Request → Transcribe the data below word for word. Begin at the line containing "The image size" and stop at the line containing "Action: pyautogui.click(x=147, y=518)", including both of those lines.

Items →
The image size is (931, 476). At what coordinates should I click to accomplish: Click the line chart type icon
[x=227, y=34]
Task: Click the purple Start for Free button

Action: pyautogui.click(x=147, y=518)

...

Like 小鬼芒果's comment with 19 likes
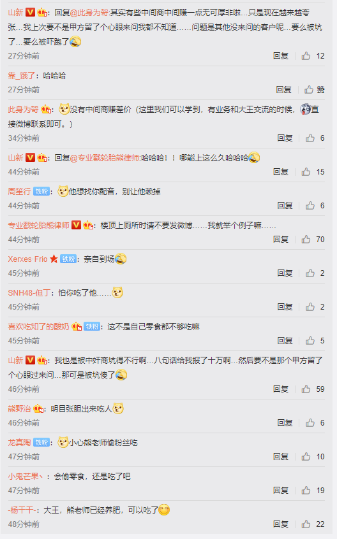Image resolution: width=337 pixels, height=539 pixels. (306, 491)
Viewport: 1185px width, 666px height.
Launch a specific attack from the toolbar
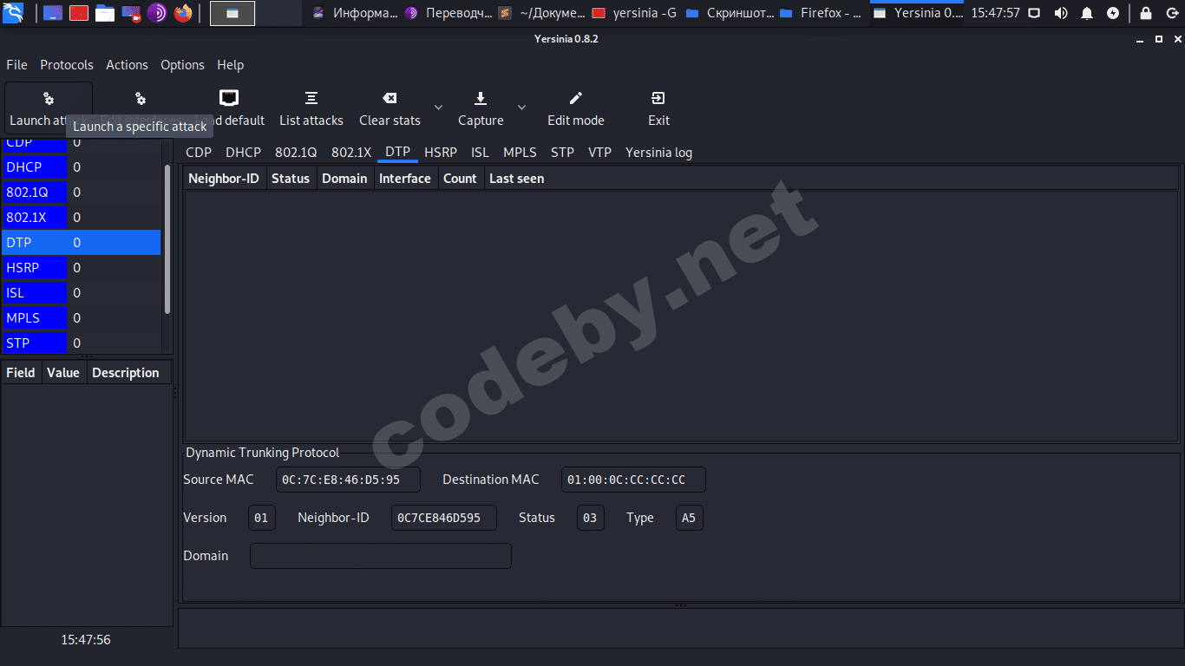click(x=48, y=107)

---

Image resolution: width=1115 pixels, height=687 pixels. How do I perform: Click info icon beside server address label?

Problem solution →
The image size is (931, 476). At what coordinates should I click to accomplish: Click the line chart type icon
[x=227, y=34]
Task: Click the purple Start for Free button

Action: pyautogui.click(x=147, y=518)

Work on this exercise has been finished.